All participants answered questionnaires and received clinical examinations. Regardless of the time of enrollment, the researchers followed the participants through April 30, 2020, which provided an average follow-up time of 7 years. Each participant received a deficit accumulation index (DAI) calculated from 55 factors related to aging.
These factors included daily function, psychosocial symptoms, and health conditions. During analysis, each factor received a rating of 0 (absent) or 1 (present/severe). The researchers used this score to generate a ratio of the total factors considered in which a higher ratio indicated more deficits. Further comparison of DAIs between pediatric cancer survivors and controls accounted for variables like age, sex, race, and ethnicity.
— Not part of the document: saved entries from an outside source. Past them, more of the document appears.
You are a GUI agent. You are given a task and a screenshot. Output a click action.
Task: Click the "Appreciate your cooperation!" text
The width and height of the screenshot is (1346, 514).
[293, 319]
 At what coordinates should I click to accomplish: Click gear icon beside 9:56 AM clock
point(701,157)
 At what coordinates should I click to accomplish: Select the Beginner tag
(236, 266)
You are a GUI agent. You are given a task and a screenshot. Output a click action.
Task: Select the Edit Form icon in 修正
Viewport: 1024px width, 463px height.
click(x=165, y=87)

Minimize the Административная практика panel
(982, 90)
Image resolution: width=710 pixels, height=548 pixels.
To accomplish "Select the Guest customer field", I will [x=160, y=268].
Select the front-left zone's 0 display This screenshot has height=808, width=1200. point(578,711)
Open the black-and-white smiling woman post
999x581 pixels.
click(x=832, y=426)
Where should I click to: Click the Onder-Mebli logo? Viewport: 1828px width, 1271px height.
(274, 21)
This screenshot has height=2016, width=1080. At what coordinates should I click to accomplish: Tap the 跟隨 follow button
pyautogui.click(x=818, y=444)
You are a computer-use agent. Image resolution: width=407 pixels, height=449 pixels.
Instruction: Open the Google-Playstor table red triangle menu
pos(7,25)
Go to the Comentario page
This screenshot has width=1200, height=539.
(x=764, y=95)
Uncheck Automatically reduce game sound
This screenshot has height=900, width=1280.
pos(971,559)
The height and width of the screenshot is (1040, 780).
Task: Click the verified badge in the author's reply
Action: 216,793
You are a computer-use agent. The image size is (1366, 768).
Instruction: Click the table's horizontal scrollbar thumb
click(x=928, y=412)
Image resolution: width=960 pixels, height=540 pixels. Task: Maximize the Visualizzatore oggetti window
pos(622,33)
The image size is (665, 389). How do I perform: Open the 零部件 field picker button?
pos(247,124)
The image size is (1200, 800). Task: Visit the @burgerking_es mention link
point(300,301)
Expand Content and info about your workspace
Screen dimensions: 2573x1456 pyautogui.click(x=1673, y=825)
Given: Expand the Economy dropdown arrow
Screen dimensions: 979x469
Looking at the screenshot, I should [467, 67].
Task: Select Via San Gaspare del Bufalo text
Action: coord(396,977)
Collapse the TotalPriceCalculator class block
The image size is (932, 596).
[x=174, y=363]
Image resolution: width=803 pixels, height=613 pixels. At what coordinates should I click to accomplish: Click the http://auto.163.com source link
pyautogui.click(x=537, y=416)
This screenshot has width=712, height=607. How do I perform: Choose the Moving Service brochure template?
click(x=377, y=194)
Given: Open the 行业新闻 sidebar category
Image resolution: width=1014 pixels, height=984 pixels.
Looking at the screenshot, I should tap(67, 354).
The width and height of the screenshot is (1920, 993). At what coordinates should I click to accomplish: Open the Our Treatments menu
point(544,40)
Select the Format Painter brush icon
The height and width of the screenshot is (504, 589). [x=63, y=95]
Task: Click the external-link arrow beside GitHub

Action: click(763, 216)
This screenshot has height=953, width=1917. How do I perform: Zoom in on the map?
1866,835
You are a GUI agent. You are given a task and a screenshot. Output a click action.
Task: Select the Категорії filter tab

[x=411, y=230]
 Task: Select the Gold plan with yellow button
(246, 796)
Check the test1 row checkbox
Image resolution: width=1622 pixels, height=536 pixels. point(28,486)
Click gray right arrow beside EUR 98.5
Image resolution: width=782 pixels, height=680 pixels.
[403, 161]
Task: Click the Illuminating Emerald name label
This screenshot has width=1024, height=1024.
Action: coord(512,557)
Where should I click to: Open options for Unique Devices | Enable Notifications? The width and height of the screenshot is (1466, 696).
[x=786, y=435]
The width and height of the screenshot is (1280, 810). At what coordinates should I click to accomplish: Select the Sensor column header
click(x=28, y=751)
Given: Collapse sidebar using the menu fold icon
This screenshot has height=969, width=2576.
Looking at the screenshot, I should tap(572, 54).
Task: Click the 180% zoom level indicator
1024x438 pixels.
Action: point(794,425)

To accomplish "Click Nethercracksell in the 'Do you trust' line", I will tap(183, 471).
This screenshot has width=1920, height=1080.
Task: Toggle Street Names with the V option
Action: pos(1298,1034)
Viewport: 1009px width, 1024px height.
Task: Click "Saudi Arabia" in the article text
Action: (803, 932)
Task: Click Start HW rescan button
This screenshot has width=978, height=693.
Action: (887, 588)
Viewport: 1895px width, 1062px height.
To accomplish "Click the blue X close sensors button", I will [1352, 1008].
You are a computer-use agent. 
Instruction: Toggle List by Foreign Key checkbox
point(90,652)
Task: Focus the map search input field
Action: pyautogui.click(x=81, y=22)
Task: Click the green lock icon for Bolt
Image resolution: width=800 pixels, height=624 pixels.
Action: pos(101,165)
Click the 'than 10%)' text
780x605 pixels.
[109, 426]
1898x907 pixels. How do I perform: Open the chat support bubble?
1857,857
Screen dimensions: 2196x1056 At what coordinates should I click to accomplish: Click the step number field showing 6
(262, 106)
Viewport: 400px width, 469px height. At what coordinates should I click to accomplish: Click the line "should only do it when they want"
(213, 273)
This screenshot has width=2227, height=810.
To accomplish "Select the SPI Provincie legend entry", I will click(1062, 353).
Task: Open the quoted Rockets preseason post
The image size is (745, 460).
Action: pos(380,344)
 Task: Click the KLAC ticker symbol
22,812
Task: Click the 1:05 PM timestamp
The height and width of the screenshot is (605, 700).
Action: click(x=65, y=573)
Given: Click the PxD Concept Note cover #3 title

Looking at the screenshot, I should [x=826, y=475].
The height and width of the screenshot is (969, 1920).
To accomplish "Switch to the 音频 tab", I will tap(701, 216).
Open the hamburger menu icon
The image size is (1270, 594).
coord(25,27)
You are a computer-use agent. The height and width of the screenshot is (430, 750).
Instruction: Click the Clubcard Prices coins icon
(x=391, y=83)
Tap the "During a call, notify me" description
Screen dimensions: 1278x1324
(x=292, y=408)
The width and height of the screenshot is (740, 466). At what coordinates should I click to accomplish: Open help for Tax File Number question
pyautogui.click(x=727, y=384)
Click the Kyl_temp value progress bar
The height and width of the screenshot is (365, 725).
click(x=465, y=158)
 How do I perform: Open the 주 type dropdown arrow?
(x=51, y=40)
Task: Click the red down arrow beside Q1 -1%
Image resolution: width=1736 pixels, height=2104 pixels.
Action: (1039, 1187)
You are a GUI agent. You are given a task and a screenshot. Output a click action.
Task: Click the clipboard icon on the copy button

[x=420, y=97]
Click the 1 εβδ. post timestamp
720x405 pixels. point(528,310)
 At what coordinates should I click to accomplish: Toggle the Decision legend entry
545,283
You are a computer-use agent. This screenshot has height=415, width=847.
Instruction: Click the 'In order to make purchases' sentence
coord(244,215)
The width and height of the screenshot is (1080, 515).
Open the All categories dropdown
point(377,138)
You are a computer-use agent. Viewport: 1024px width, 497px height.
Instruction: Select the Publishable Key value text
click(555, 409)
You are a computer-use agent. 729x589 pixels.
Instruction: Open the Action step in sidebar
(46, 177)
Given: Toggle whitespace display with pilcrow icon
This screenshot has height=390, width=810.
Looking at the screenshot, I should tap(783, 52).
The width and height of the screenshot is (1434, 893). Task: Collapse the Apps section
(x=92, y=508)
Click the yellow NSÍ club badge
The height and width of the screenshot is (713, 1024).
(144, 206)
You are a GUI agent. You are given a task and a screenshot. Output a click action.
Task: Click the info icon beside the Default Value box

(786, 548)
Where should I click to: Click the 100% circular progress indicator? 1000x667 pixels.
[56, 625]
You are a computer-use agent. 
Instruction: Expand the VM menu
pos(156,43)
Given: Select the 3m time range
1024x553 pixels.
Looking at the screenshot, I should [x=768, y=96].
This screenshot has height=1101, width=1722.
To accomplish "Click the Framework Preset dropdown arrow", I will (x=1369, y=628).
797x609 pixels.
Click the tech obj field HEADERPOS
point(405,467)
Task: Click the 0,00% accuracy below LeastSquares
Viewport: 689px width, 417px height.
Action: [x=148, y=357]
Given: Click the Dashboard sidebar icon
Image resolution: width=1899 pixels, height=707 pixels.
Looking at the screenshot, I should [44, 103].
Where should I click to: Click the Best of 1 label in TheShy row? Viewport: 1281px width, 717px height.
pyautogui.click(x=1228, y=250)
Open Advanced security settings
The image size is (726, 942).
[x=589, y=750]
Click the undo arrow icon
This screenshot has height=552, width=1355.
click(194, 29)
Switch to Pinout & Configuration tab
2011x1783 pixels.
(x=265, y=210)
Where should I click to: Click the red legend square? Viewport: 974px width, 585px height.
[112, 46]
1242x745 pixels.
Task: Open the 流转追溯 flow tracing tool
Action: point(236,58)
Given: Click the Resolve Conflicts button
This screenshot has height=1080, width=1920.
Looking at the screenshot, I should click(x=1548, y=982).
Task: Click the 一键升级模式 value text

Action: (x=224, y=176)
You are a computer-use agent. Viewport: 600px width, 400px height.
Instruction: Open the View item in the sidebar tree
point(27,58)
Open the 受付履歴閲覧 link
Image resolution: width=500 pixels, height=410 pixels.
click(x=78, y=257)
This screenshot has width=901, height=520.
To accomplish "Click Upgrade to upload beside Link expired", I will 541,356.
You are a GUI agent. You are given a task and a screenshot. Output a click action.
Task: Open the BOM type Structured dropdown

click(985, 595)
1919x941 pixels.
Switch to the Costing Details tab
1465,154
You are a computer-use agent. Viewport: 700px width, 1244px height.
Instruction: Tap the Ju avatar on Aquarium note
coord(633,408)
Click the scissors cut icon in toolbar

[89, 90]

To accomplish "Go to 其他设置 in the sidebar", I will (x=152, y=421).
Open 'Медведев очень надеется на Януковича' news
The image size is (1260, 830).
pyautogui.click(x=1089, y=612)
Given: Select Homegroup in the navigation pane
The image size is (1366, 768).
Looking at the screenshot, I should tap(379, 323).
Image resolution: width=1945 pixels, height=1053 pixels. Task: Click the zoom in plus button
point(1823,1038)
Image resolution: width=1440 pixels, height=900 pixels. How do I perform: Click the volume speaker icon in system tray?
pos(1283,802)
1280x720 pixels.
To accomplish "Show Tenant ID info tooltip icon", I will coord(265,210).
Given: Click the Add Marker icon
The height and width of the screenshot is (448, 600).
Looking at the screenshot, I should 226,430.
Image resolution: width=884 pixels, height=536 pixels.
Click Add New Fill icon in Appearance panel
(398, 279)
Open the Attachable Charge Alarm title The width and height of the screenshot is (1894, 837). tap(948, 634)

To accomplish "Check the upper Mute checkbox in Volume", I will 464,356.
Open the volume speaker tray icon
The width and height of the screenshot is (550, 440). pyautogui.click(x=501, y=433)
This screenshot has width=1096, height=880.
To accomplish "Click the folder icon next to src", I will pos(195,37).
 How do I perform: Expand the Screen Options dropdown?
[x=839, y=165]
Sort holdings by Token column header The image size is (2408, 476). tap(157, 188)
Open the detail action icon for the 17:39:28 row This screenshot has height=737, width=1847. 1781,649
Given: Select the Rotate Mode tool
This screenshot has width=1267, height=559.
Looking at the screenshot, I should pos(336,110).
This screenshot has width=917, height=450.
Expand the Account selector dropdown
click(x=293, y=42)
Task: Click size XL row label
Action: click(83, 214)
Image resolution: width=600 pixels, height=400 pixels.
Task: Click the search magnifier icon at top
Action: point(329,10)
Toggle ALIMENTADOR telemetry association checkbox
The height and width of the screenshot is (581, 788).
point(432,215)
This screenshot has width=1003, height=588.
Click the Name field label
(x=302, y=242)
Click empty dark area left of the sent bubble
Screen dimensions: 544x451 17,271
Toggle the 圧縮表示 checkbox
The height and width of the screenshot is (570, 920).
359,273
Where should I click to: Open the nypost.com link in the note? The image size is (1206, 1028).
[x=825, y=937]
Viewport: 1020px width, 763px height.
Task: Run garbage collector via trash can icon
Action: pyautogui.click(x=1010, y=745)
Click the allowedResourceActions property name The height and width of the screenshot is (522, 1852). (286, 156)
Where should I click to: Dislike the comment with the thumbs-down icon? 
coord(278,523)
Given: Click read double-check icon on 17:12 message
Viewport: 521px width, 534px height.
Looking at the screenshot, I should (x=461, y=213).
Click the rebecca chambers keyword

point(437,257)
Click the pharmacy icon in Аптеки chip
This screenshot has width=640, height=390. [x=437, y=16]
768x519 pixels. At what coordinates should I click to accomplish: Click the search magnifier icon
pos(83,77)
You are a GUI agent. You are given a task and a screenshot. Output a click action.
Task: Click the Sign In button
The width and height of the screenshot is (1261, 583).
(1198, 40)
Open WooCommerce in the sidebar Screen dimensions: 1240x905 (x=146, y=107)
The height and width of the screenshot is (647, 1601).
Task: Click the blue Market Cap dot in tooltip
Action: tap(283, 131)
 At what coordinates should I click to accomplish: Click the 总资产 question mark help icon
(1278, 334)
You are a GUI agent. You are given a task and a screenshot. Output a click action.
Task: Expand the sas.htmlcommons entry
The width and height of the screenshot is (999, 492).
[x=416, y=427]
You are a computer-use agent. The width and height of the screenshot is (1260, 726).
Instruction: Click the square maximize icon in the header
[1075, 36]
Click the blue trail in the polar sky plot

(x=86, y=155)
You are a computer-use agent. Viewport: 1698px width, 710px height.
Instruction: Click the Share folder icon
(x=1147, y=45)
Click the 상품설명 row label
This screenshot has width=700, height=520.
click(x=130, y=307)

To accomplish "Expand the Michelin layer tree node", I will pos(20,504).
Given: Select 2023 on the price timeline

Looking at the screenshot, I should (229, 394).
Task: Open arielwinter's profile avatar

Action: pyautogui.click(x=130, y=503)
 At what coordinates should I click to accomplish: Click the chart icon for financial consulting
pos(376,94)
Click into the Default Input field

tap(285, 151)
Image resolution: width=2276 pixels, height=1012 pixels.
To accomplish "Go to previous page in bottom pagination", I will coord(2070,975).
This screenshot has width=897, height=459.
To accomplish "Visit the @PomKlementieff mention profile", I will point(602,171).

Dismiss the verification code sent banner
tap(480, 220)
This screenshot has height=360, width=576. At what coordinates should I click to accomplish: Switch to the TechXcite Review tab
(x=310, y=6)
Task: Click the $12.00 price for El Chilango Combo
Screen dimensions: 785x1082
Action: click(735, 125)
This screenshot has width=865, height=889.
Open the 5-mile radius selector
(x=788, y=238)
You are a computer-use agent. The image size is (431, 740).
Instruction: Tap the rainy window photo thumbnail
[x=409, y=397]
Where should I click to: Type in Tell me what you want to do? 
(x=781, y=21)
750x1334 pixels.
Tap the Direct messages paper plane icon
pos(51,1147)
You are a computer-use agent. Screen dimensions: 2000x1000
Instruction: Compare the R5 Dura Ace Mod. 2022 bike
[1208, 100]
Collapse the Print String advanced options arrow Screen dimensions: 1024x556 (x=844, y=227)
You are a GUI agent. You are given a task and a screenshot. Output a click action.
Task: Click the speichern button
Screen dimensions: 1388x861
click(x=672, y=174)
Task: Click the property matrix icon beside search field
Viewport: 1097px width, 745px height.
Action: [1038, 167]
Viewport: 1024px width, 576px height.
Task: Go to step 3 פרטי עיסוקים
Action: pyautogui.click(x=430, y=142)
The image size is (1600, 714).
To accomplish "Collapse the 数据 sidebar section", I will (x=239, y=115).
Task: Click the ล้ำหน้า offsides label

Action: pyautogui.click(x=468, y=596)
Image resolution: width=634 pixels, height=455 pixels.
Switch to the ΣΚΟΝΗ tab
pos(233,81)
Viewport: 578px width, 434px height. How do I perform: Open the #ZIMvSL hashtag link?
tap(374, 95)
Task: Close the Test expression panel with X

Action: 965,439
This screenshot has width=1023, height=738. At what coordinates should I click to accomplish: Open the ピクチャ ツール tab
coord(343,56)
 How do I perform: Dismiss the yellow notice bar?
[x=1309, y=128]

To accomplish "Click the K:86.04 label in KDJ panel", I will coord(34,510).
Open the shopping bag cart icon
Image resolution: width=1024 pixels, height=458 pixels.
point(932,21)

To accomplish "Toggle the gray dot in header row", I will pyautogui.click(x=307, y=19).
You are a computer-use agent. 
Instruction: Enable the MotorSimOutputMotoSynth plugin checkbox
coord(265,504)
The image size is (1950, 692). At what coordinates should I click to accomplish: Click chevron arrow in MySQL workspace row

Analysis revealed the average DAI of pediatric cancer survivors at age 30 as 0.16, and this value paralleled controls at age 63, indicating that pediatric cancer survivors experienced 33 years of premature aging. To better understand what could cause such premature aging, the researchers stratified their analysis based on the treatment regimens of pediatric cancer survivors. Several treatments, including brain or abdominal radiation, platinum or alkylating chemotherapies, and neurosurgery associated with an increased risk of cognitive impairment. Additionally, the risk of mortality increased with DAI.
The study concludes that pediatric cancer survivors experience significantly premature aging compared to counterparts with no history of cancer. The findings are highly impactful due to the large number of patients in the cohort, the long follow-up time, and the statistically significant data. The DAI calculation developed in this study could assist pediatric oncologists in identifying survivors at high risk of experiencing aging-related health impairments. Establishing early screening procedures could provide early intervention programs and enhanced monitoring to minimize the symptoms and adverse outcomes seen in pediatric cancer survivors.